● **WHAT YOU WILL DO**: Could you copy out the rows from the line containing "Where should I click to: Tap the Deckungsanteil" through the line containing "(x=437, y=252)", with both of those lines included, replacing "dimension value" with "measurement label" and leaving everything else unchanged? Omit the pictures from your answer.

● **PROVIDED INFORMATION**:
»»
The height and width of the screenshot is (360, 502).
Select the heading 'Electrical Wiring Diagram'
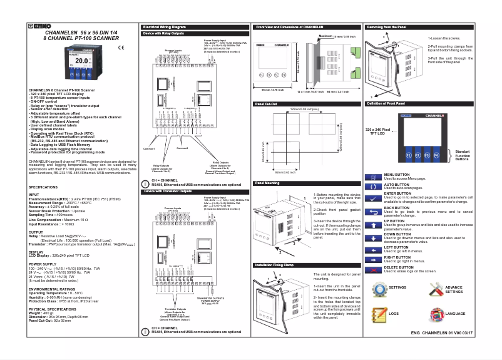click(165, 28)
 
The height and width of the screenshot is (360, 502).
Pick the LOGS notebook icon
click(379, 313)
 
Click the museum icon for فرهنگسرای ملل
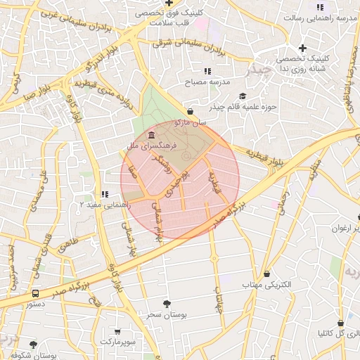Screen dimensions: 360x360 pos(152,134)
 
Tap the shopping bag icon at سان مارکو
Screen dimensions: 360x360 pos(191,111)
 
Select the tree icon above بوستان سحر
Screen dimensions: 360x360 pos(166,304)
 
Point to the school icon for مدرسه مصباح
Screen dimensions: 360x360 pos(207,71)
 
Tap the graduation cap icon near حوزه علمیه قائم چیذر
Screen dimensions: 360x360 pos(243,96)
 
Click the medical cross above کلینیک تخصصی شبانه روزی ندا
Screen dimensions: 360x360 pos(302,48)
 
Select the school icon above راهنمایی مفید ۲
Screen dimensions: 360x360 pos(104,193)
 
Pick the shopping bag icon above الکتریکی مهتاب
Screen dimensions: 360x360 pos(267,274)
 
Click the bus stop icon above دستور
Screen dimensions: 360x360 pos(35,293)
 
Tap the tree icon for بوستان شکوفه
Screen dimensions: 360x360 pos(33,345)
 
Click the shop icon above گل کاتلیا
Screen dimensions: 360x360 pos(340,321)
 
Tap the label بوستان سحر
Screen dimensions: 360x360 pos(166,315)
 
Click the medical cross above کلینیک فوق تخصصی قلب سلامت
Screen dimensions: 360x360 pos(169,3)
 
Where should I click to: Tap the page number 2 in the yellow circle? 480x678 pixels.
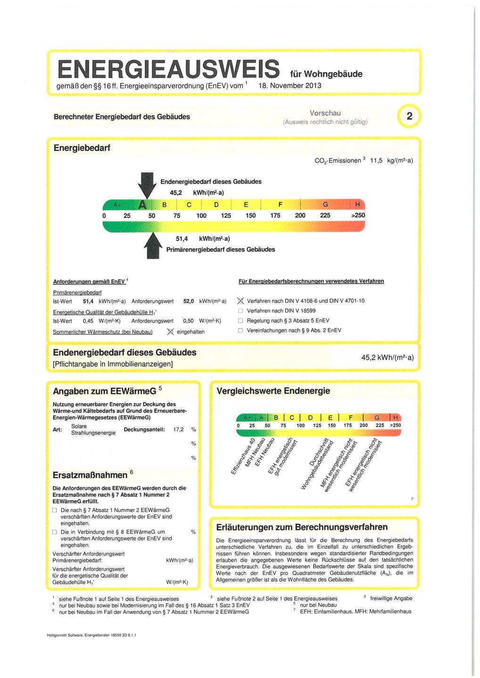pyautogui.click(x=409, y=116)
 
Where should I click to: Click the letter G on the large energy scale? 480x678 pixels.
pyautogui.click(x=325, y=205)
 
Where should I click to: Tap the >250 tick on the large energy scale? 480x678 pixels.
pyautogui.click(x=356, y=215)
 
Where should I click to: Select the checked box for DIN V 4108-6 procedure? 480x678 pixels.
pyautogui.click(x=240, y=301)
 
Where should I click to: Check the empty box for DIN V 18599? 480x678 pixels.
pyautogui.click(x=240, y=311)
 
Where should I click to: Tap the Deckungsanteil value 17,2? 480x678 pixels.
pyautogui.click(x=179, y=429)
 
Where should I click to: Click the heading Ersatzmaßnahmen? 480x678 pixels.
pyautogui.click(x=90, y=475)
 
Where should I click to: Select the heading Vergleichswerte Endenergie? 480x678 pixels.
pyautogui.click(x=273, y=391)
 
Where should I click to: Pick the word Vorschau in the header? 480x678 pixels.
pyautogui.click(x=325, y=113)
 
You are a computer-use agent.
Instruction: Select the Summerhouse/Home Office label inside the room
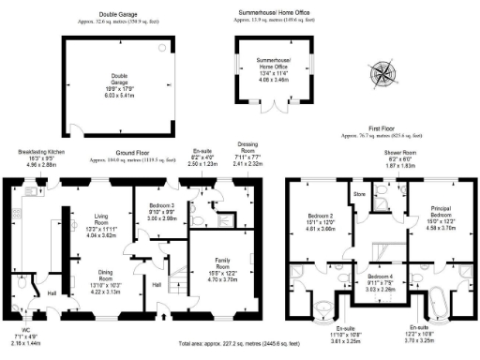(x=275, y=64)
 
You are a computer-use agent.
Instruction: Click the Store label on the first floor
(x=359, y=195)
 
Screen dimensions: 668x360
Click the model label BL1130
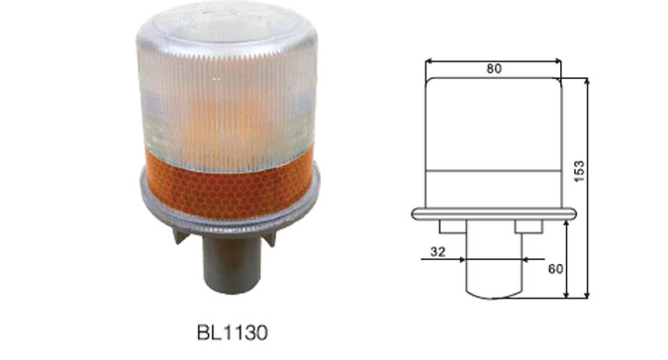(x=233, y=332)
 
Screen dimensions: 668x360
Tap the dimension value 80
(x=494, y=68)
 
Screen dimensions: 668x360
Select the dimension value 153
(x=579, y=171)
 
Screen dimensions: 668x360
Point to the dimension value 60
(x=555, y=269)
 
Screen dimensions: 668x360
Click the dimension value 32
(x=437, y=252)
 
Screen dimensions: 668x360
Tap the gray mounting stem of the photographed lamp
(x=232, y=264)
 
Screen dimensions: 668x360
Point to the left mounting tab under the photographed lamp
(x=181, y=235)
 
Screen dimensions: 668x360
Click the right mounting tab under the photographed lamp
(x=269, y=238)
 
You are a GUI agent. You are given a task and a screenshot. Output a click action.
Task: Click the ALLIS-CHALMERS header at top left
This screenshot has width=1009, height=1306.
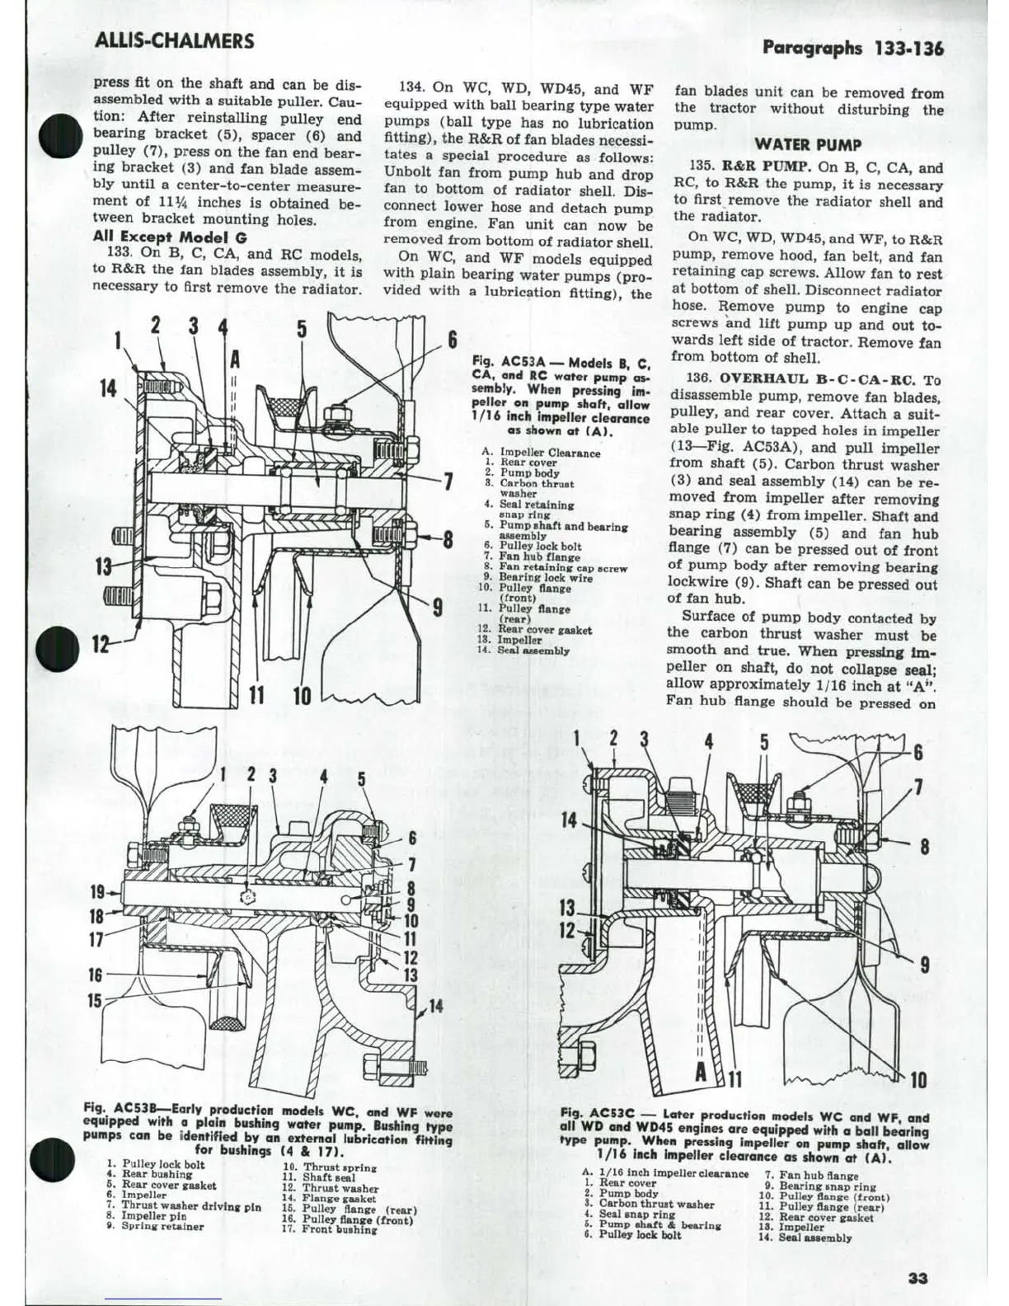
««
● **WRITTEN ANSWER**:
Where should I click to: Tap the Deckungsanteil value 17,2? 480x678 pixels.
pyautogui.click(x=179, y=429)
 
Where should I click to: Click the heading Ersatzmaßnahmen? 480x678 pixels.
pyautogui.click(x=90, y=475)
 
Where should I click to: Select the heading Vergleichswerte Endenergie? 480x678 pixels.
pyautogui.click(x=273, y=391)
 
Where should I click to: Pick the word Vorschau in the header? 480x678 pixels.
pyautogui.click(x=325, y=113)
 
You are a computer-use agent.
Instruction: Select the Summerhouse/Home Office label inside the room
(x=275, y=64)
 
You are a computer-use agent.
Instruction: Click the Store label on the first floor
(x=359, y=195)
 
Screen dimensions: 668x360
Click the model label BL1130
(x=233, y=332)
 
Screen dimensions: 668x360
Tap the measurement label 80
(x=494, y=68)
 
Screen dimensions: 668x360
Select the measurement label 153
(x=579, y=171)
 
Screen dimensions: 668x360
Point to the measurement label 60
(x=555, y=269)
 
Screen dimensions: 668x360
Click the measurement label 32
(x=437, y=252)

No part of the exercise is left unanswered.